Characteristics of an Adult Population With Newly Diagnosed Type 2 Diabetes
The relation of obesity and age of onset
The relation of obesity and age of onset
OBJECTIVE—To determine whether adults diagnosed with type 2 diabetes at 18–44 years of age (early type 2 diabetes) have different metabolic profiles at diagnosis than adults diagnosed at ≥45 years of age (usual type 2 diabetes).
RESEARCH DESIGN AND METHODS—Within a health maintenance organization, we studied characteristics among 2,437 adults newly diagnosed with type 2 diabetes between 1996 and 1998 who had measured weight, HbA1c, blood pressure, and cholesterol within 3 months of diagnosis. We abstracted clinical data from electronic medical records. We compared mean and proportional differences with parametric t tests and χ2 analyses, respectively. We used multiple logistic regression to identify the factors independently associated with the onset group (early vs. usual type 2 diabetes).
RESULTS—There was an inverse linear relationship between BMI and age at diagnosis of type 2 diabetes (P < 0.001). On univariate analysis, adults with early type 2 diabetes were more obese (BMI 39 vs. 33 kg/m2, P < 0.001), were more likely to be female (P = 0.04), had slightly worse glycemic control (HbA1c 7.7 vs. 7.5%, P = 0.03), had a higher prevalence of diastolic hypertension (37 vs. 26%, P < 0.001), despite a lower prevalence of systolic hypertension (34 vs. 55%, P < 0.001), and had an equally high rate of abnormal lipids (82 vs. 78%, P = 0.13) than adults with usual type 2 diabetes. BMI, female gender, cholesterol, and diastolic and systolic blood pressure remained independently associated with onset group at multivariate analysis.

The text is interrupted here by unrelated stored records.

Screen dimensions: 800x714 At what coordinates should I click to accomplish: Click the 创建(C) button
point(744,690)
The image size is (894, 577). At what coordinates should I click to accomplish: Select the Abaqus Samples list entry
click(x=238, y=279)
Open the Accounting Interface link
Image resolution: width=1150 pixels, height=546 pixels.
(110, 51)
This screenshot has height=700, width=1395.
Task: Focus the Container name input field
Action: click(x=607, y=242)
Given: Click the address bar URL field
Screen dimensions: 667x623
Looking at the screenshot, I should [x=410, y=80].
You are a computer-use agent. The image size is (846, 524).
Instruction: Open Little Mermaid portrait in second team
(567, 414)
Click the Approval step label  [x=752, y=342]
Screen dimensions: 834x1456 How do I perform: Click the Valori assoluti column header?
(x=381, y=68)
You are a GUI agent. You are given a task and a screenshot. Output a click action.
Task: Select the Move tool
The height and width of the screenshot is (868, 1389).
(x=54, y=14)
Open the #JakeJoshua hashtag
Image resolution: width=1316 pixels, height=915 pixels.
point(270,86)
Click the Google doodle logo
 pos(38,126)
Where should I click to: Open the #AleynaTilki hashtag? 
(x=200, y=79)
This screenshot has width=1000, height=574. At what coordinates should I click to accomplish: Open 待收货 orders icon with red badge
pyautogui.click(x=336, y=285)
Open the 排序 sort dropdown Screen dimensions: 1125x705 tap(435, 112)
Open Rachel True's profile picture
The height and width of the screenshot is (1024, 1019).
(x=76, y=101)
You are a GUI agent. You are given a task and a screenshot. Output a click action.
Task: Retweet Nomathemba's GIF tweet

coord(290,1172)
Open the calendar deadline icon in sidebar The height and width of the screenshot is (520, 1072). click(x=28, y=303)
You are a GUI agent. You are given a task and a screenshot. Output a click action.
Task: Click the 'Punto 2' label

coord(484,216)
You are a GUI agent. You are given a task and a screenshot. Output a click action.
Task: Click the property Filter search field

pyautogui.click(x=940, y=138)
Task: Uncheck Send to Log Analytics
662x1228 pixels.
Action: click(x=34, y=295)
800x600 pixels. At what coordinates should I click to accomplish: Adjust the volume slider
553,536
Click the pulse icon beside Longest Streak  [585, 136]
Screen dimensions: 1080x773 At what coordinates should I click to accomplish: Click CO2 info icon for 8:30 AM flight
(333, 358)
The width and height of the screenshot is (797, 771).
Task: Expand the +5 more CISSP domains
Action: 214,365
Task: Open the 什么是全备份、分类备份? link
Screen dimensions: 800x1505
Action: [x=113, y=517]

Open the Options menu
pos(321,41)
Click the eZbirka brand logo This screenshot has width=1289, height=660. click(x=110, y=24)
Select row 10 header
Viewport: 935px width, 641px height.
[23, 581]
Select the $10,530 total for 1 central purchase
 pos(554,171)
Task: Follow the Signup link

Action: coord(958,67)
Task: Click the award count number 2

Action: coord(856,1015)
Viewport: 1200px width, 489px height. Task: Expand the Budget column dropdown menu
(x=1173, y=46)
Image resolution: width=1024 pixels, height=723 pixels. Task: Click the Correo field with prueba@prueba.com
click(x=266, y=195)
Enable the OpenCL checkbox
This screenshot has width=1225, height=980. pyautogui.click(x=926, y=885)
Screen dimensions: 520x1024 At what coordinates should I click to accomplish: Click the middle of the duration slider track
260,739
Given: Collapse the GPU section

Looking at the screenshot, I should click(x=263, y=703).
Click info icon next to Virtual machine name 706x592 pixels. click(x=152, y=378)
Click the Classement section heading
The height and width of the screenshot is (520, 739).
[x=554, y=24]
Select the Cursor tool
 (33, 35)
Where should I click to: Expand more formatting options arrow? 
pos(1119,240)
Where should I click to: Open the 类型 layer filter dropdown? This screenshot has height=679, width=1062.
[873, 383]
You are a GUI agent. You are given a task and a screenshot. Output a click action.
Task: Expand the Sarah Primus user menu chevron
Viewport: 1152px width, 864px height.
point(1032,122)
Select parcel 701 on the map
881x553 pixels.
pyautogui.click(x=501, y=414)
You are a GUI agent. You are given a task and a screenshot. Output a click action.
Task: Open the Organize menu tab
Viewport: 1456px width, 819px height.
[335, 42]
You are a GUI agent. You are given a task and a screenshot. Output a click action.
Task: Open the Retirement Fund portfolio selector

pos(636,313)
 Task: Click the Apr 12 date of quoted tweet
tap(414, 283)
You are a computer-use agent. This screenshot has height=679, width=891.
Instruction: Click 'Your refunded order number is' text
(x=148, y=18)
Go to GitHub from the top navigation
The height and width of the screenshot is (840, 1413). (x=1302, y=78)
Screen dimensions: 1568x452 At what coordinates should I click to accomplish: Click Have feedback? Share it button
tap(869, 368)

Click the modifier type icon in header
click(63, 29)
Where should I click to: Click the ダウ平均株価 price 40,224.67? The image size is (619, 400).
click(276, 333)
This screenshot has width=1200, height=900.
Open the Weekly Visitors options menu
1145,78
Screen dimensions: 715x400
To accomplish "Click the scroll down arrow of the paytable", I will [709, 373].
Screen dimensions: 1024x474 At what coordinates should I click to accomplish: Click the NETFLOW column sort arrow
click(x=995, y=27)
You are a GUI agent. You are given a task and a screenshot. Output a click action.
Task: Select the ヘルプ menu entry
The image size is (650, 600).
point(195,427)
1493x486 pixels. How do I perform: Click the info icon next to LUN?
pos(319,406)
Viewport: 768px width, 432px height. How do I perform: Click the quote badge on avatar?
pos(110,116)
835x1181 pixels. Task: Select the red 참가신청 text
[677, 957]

CONCLUSIONS—Although both onset groups were on average obese, the inverse linear relationship of obesity and age of diabetes onset that we observed suggests that obesity is a continuous risk rather than a threshold risk for diabetes onset. Both onset groups had a high prevalence of cardiovascular disease risk factors.
Type 2 diabetes is now an epidemic in the U.S. (1,2). The estimated prevalence of diagnosed diabetes in the U.S. increased from 0.37% in 1935 (3) to 5.1% in 1988–1994 (1) and jumped to 6.9% by 1999 (4). Obesity increased by 70% in adults 18–29 years of age, and type 2 diabetes increased by 70% in adults 30–39 years of age over the last decade, making young adults the fastest growing group for both obesity and type 2 diabetes (5,6). Despite this rapid change in demographics, little is known about these young adults who are increasingly developing type 2 diabetes.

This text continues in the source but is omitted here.